Pinturas |
SER OU NÃO SER Alguns historiadores
afirmam que Shakespeare e Cervantes faleceram no mesmo dia: 22 de abril 1616.
Não foi o dia de o exterminador seletivo colher gênios de primeira grandeza na
Terra: Cervantes era um Gênio. E Shakespeare? O que une os dois (o
gênio real e o virtual) não é a morte, mas a vida: o renascimento da
individualidade. “Ser ou não ser?”
Shakespeare (o virtual) é, sem ser, o escritor que conhecemos; Cervantes (o
real) faz o seu herói D. Quixote reconhecer, após uma febre que sacode o seu
cérebro, que ele nunca existiu como indivíduo. O gênio se revela como
consequência de um desenvolvimento extraordinário do seu interior, de suas
potencialidades: o músico, pela habilidade em perceber os sons e conjugá-los,
ainda que fique surdo, como aconteceu com Beethoven; o pintor desenvolve a sua
percepção visual e aprimora a sua fatura; o escritor cria arrumando palavras
numa escrita, que nos sensibiliza com narrativas vivenciadas, informadas ou
inspiradas... A genialidade é individual, realiza-se de dentro para fora
do indivíduo, em ambiente propício, pós-aprendizagem e inspiração, provocando
mudança de comportamento. Não há milagre, muito menos falsificação. Livros,
filmes, Internet apresentam várias hipóteses que procuram mostrar que
Shakespeare era o “cavalo”, de um ou mais escritores que conseguiram manter o
anonimato. Para mim a melhor prova de que ele era um farsante é o epitáfio, que
escreveu sozinho e mandou gravar em sua sepultura: “Amaldiçoo a todos que
tocarem em meus ossos." O autor das divinas peças e sonetos atribuídos a
Shakespeare jamais teria reservado algo tão patético, ou mesmo bronco, e sem
sentido, para seu derradeiro texto. Fernando Pessoa ensina: “Não tenho preferências para quando já
não puder ter preferências. O que for, quando for, é que será o que é."
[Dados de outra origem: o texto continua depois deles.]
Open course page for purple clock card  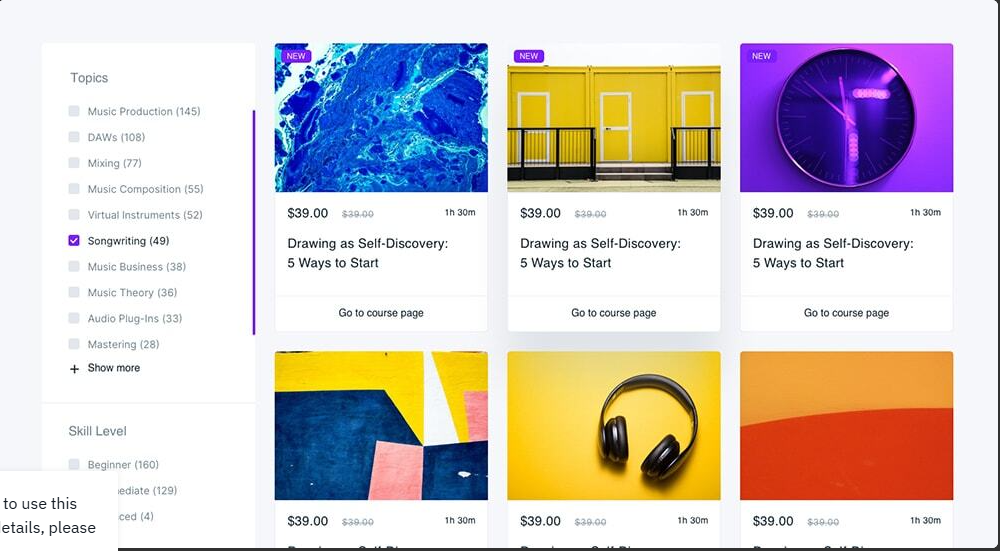click(846, 313)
Embora os teatros londrinos só tenham sido fechados pelos puritanos em 1649, Shakespeare, ao se afastar
de Londres (dos seus mentores), retornando ao interior como comerciante, nada
mais produziu nos 5 anos que precederam a sua morte. Outro argumento que
apresento é o que, pela diversidade de ambientes descritos em sua
obra, culturas, costumes das cortes nativas e exóticas, detalhados em 37 peças
e sonetos, atribuídos a Shakespeare, requer um acervo de conhecimentos obtidos
com terceiros. Era impossível para um indivíduo de formação apenas
primária obter conhecimentos no interior do país, em época em que não existiam
jornais, e livros eram raridades. Após apenas 3 anos da sua chegada a
Londres, trabalhando como ator medíocre (um “Johannes factum”), sua produção literária surge de repente, como um
dique que arrebenta, trazendo 37 peças e dezenas de sonetos de primeira
qualidade, ambientados em épocas e lugares distantes uns dos outros, no tempo e
no espaço. Tudo isso em apenas 21 anos. |
As obras dos dois
retomam a primeira questão filosófica: “Quem somos?” Eles sugerem uma tomada de
posição, em tempo: “Ser ou não ser? Eis a questão.” Se não somos, como saber
para onde vamos? Descobrir o engano no leito de morte, como aconteceu com D.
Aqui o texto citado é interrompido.